Cardenas was born in Paraguay where his grandmother raised him while his parents migrated to the US and created a life for the family. At age seven he came to the US where he was reunited with his parents. Burke calls Cardenas “the real deal.” Like many college students his path to a degree had several twists and turns. “He’s gone to community college, to four-year college, back to community college and back to four-year college,” says Burke.

Burke asked Cardenas to compile a list of skills one needs to be an engineer and present them to the master teachers as part of her workshops. Cardenas gladly accepted the challenge. “From the get go I was all in. I fell in love with the idea,” says Cardenas. He opened PowerPoint on his computer and in his mind reflected on his trajectory to engineering. He asked himself, “What did I need to know to become an engineer? What kind of a role model would I have wanted?” says Cardenas.

As he answered these questions, his PowerPoint presentation grew. It became clear to Cardenas that PowerPoint was inadequate for what he wanted to impart to his audience.

He’d have to produce a video.

He wrote a script and using his iphone he screen-recorded engineering videos to include in his production. “I had to find very specific videos that matched what I was saying in the voice over,” says Cardenas. When it was complete, his video had all the characteristics of one professionally produced. “It’s phenomenal,” says Burke.

To bring his in-person presentation alive, Cardenas designed and printed an educational model of the Bear Mountain Bridge. He once again unrolled the musty original blue prints and using the dimensions of every beam and piece of iron, he developed a CAD model. “Once I developed the CAD model I had to figure out how to take it apart and assemble it in a way that best represented what the bridge itself is,” says Cardenas. He used a 3D printer to print the 300 plastic pieces that comprise the model and assembled it. “It was about the size of a large suitcase,” says Cardenas.

A Minority in the Field

In addition to presenting to the master teachers in Burke’s workshops, Cardenas also presented his video and offered tours of the bridges to students who attend city schools with minority populations. Burke would open the museum’s classroom to students in 8th through 12th grade. Cardenas would show his video, present the three-foot model, and provide a tour of the bridge. “They all loved it,” says Cardenas. “I was watching all these kids sit down, they would put smiles on their faces, they would raise their hands, and ask questions. It was exactly what I was looking for,” says Cardenas. He welcomed the questions, remembering that as a young student he never had the opportunity to ask engineers about their field or careers or about the skills necessary to be an engineer. “For these kids to have the opportunity it was huge for me,” says Cardenas.
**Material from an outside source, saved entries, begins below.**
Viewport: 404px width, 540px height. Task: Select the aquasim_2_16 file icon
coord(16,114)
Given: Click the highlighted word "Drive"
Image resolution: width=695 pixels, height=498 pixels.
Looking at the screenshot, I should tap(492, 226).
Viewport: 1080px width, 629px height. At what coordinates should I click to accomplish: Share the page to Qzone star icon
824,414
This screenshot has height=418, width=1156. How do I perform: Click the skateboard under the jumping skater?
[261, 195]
As part of the tour Cardenas would take students below the bridge. Looking up at the massive iron structure they’d ask specific questions about the engineering of the bridge. “When Juan is talking and describing different things on the bridge and they’re asking him questions, they just eat it up,” says Burke. He would ask the students if they can think of any jobs or fields in engineering that they had not thought about before, she says.

Currently Cardenas is putting the finishing touches on a seven foot scale-model of the Bear Mountain Bridge, with a ratio of 7 to 2255. It sits on a plank of wood that was hewn from a tree that grew on Bear Mountain. Cardenas has made his CAD design of the model available to any high school or middle school engineering class that has access to a 3D printer.
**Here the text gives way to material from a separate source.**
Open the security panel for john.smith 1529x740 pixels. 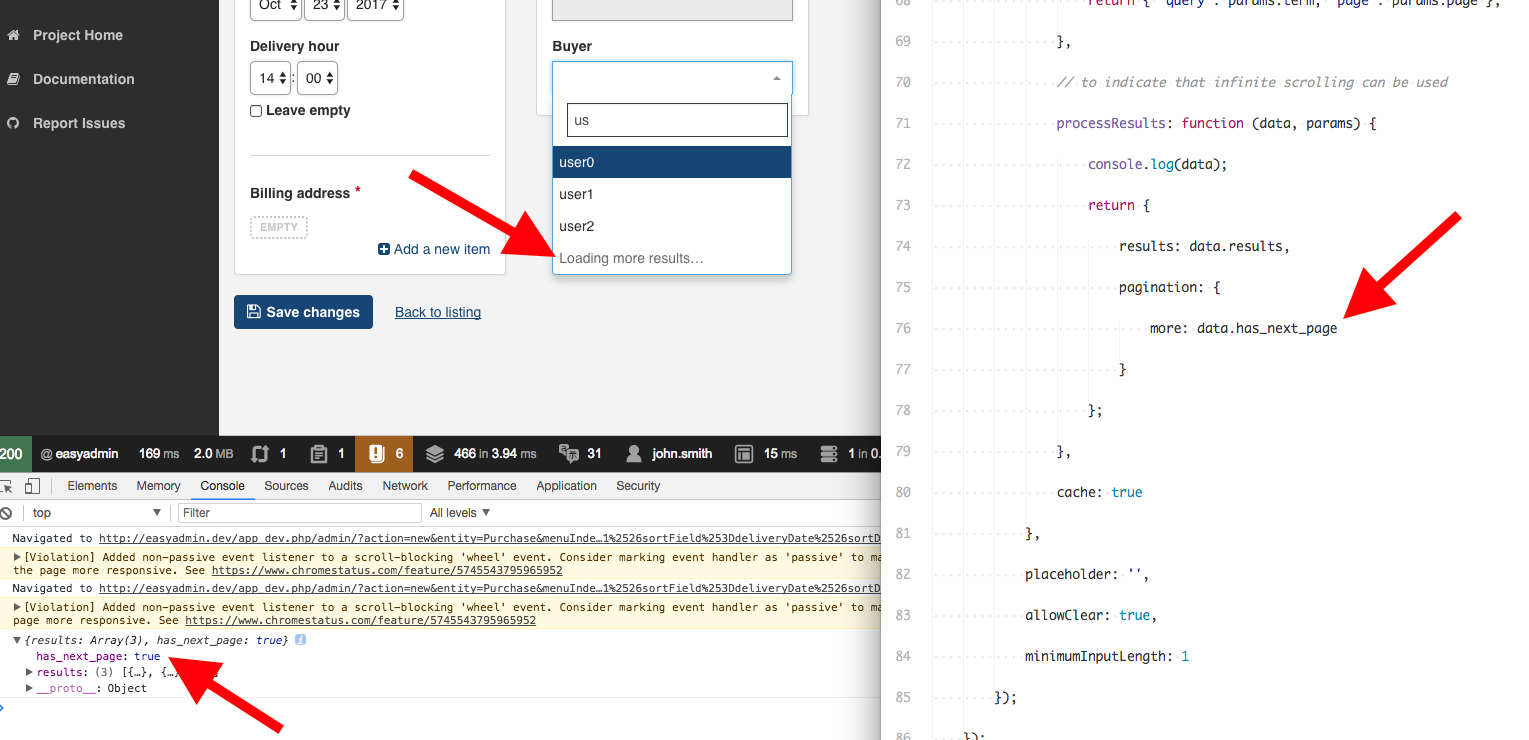[668, 453]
Cardenas realizes he is a minority in the engineering field and would like to see more Latinos enter the field. “I’m one of a few. I know there are creative minds out there that don’t necessarily have the opportunity I had to get to where I am. If I could speak to those people I would want them to know there are a lot of ways to get into engineering. You don’t have to go to a high-end university. There are high-skilled jobs out there. Manufacturers will pay for these classes and educate the individual willing to learn engineering. It’s a nice thing to see Latinos get involved,” says Cardenas.